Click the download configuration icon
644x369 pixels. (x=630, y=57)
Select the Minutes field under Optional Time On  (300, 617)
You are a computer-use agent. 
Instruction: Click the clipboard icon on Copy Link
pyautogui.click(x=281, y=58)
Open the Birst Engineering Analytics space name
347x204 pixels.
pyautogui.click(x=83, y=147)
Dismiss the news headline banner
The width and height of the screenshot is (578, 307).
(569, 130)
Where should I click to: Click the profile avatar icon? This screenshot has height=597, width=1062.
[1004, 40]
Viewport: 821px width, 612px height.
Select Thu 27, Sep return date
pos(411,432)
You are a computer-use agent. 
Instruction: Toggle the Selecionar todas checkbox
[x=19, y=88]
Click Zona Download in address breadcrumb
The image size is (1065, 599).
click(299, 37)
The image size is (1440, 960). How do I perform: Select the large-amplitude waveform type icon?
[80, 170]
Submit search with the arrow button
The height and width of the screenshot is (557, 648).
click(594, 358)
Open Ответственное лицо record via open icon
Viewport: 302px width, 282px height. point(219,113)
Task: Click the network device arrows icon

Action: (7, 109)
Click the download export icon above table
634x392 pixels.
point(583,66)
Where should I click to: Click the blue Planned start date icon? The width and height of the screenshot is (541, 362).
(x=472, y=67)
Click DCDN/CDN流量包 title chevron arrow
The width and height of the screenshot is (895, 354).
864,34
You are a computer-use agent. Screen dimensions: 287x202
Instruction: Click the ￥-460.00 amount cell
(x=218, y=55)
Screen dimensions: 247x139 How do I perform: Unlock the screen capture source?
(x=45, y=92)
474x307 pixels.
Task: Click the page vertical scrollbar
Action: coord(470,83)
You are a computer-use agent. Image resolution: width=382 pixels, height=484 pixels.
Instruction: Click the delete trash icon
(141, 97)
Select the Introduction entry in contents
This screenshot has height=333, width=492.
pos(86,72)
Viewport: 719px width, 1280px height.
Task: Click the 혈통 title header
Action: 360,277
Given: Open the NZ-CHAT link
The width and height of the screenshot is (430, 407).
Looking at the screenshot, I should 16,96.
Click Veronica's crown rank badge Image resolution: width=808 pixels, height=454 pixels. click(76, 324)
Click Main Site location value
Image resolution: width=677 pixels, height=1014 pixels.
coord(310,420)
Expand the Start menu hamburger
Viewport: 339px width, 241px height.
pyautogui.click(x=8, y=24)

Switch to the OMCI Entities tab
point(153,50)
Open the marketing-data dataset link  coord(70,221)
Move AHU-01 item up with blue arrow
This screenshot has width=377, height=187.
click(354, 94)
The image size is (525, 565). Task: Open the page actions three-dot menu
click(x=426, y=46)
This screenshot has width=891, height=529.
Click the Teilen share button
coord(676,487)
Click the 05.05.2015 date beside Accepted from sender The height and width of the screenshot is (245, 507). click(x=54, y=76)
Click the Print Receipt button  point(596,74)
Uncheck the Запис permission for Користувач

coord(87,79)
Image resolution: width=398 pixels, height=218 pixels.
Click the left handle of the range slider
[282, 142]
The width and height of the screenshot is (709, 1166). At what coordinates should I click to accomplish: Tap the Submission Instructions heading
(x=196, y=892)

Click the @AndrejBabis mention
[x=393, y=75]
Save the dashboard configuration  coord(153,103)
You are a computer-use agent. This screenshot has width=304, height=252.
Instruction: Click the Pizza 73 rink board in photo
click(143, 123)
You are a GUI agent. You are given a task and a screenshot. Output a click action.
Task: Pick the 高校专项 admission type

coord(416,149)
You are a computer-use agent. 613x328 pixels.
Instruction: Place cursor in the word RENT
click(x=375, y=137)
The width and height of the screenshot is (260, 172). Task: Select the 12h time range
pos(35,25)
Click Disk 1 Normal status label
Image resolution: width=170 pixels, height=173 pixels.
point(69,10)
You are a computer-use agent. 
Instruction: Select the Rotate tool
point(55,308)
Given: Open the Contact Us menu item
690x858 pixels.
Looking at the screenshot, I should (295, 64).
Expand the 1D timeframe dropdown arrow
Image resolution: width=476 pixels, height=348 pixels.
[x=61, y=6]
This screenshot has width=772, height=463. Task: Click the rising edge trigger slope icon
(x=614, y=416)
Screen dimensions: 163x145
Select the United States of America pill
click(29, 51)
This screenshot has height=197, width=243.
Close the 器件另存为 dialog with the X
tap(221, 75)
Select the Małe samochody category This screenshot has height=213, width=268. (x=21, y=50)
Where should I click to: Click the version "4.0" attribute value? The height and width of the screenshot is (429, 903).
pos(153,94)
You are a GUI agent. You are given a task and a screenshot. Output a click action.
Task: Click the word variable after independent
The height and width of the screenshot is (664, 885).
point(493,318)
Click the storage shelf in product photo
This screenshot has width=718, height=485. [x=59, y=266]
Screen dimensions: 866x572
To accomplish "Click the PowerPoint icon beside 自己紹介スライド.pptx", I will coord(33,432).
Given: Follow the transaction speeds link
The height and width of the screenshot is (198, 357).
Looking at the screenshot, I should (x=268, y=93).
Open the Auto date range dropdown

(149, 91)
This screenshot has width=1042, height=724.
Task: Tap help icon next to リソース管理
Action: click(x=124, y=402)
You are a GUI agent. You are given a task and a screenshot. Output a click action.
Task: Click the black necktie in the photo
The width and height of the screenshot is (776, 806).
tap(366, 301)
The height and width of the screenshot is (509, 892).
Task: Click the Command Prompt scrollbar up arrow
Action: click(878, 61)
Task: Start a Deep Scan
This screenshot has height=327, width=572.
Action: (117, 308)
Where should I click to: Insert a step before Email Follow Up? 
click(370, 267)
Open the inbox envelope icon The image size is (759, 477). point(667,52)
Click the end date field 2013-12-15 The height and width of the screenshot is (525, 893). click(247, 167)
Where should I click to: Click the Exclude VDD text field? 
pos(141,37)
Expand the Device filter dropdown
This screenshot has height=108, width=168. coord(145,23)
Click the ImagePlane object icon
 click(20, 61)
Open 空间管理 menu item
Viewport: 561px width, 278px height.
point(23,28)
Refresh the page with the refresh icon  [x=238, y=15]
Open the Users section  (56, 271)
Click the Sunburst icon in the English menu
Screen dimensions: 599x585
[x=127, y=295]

■ **REQUIRED ACTION**: Copy the records above exactly as written.

■ **FINISHED EXERCISE**:
Click the download configuration icon
644x369 pixels. (x=630, y=57)
Select the Minutes field under Optional Time On  (300, 617)
You are a computer-use agent. 
Instruction: Click the clipboard icon on Copy Link
pyautogui.click(x=281, y=58)
Open the Birst Engineering Analytics space name
347x204 pixels.
pyautogui.click(x=83, y=147)
Dismiss the news headline banner
The width and height of the screenshot is (578, 307).
(569, 130)
Where should I click to: Click the profile avatar icon? This screenshot has height=597, width=1062.
[1004, 40]
Viewport: 821px width, 612px height.
Select Thu 27, Sep return date
pos(411,432)
You are a computer-use agent. 
Instruction: Toggle the Selecionar todas checkbox
[x=19, y=88]
Click Zona Download in address breadcrumb
The image size is (1065, 599).
click(299, 37)
The image size is (1440, 960). How do I perform: Select the large-amplitude waveform type icon?
[80, 170]
Submit search with the arrow button
The height and width of the screenshot is (557, 648).
click(594, 358)
Open Ответственное лицо record via open icon
Viewport: 302px width, 282px height. point(219,113)
Task: Click the network device arrows icon

Action: (7, 109)
Click the download export icon above table
634x392 pixels.
point(583,66)
Where should I click to: Click the blue Planned start date icon? The width and height of the screenshot is (541, 362).
(x=472, y=67)
Click DCDN/CDN流量包 title chevron arrow
The width and height of the screenshot is (895, 354).
864,34
You are a computer-use agent. Screen dimensions: 287x202
Instruction: Click the ￥-460.00 amount cell
(x=218, y=55)
Screen dimensions: 247x139 How do I perform: Unlock the screen capture source?
(x=45, y=92)
474x307 pixels.
Task: Click the page vertical scrollbar
Action: coord(470,83)
You are a computer-use agent. Image resolution: width=382 pixels, height=484 pixels.
Instruction: Click the delete trash icon
(141, 97)
Select the Introduction entry in contents
This screenshot has height=333, width=492.
pos(86,72)
Viewport: 719px width, 1280px height.
Task: Click the 혈통 title header
Action: 360,277
Given: Open the NZ-CHAT link
The width and height of the screenshot is (430, 407).
Looking at the screenshot, I should 16,96.
Click Veronica's crown rank badge Image resolution: width=808 pixels, height=454 pixels. click(76, 324)
Click Main Site location value
Image resolution: width=677 pixels, height=1014 pixels.
coord(310,420)
Expand the Start menu hamburger
Viewport: 339px width, 241px height.
pyautogui.click(x=8, y=24)

Switch to the OMCI Entities tab
point(153,50)
Open the marketing-data dataset link  coord(70,221)
Move AHU-01 item up with blue arrow
This screenshot has width=377, height=187.
click(354, 94)
The image size is (525, 565). Task: Open the page actions three-dot menu
click(x=426, y=46)
This screenshot has width=891, height=529.
Click the Teilen share button
coord(676,487)
Click the 05.05.2015 date beside Accepted from sender The height and width of the screenshot is (245, 507). click(x=54, y=76)
Click the Print Receipt button  point(596,74)
Uncheck the Запис permission for Користувач

coord(87,79)
Image resolution: width=398 pixels, height=218 pixels.
Click the left handle of the range slider
[282, 142]
The width and height of the screenshot is (709, 1166). At what coordinates should I click to accomplish: Tap the Submission Instructions heading
(x=196, y=892)

Click the @AndrejBabis mention
[x=393, y=75]
Save the dashboard configuration  coord(153,103)
You are a computer-use agent. This screenshot has width=304, height=252.
Instruction: Click the Pizza 73 rink board in photo
click(143, 123)
You are a GUI agent. You are given a task and a screenshot. Output a click action.
Task: Pick the 高校专项 admission type

coord(416,149)
You are a computer-use agent. 613x328 pixels.
Instruction: Place cursor in the word RENT
click(x=375, y=137)
The width and height of the screenshot is (260, 172). Task: Select the 12h time range
pos(35,25)
Click Disk 1 Normal status label
Image resolution: width=170 pixels, height=173 pixels.
point(69,10)
You are a computer-use agent. 
Instruction: Select the Rotate tool
point(55,308)
Given: Open the Contact Us menu item
690x858 pixels.
Looking at the screenshot, I should (295, 64).
Expand the 1D timeframe dropdown arrow
Image resolution: width=476 pixels, height=348 pixels.
[x=61, y=6]
This screenshot has width=772, height=463. Task: Click the rising edge trigger slope icon
(x=614, y=416)
Screen dimensions: 163x145
Select the United States of America pill
click(29, 51)
This screenshot has height=197, width=243.
Close the 器件另存为 dialog with the X
tap(221, 75)
Select the Małe samochody category This screenshot has height=213, width=268. (x=21, y=50)
Where should I click to: Click the version "4.0" attribute value? The height and width of the screenshot is (429, 903).
pos(153,94)
You are a GUI agent. You are given a task and a screenshot. Output a click action.
Task: Click the word variable after independent
The height and width of the screenshot is (664, 885).
point(493,318)
Click the storage shelf in product photo
This screenshot has width=718, height=485. [x=59, y=266]
Screen dimensions: 866x572
To accomplish "Click the PowerPoint icon beside 自己紹介スライド.pptx", I will coord(33,432).
Given: Follow the transaction speeds link
The height and width of the screenshot is (198, 357).
Looking at the screenshot, I should (x=268, y=93).
Open the Auto date range dropdown

(149, 91)
This screenshot has width=1042, height=724.
Task: Tap help icon next to リソース管理
Action: click(x=124, y=402)
You are a GUI agent. You are given a task and a screenshot. Output a click action.
Task: Click the black necktie in the photo
The width and height of the screenshot is (776, 806).
tap(366, 301)
The height and width of the screenshot is (509, 892).
Task: Click the Command Prompt scrollbar up arrow
Action: click(878, 61)
Task: Start a Deep Scan
This screenshot has height=327, width=572.
Action: (117, 308)
Where should I click to: Insert a step before Email Follow Up? 
click(370, 267)
Open the inbox envelope icon The image size is (759, 477). point(667,52)
Click the end date field 2013-12-15 The height and width of the screenshot is (525, 893). click(247, 167)
Where should I click to: Click the Exclude VDD text field? 
pos(141,37)
Expand the Device filter dropdown
This screenshot has height=108, width=168. coord(145,23)
Click the ImagePlane object icon
 click(20, 61)
Open 空间管理 menu item
Viewport: 561px width, 278px height.
point(23,28)
Refresh the page with the refresh icon  [x=238, y=15]
Open the Users section  (56, 271)
Click the Sunburst icon in the English menu
Screen dimensions: 599x585
[x=127, y=295]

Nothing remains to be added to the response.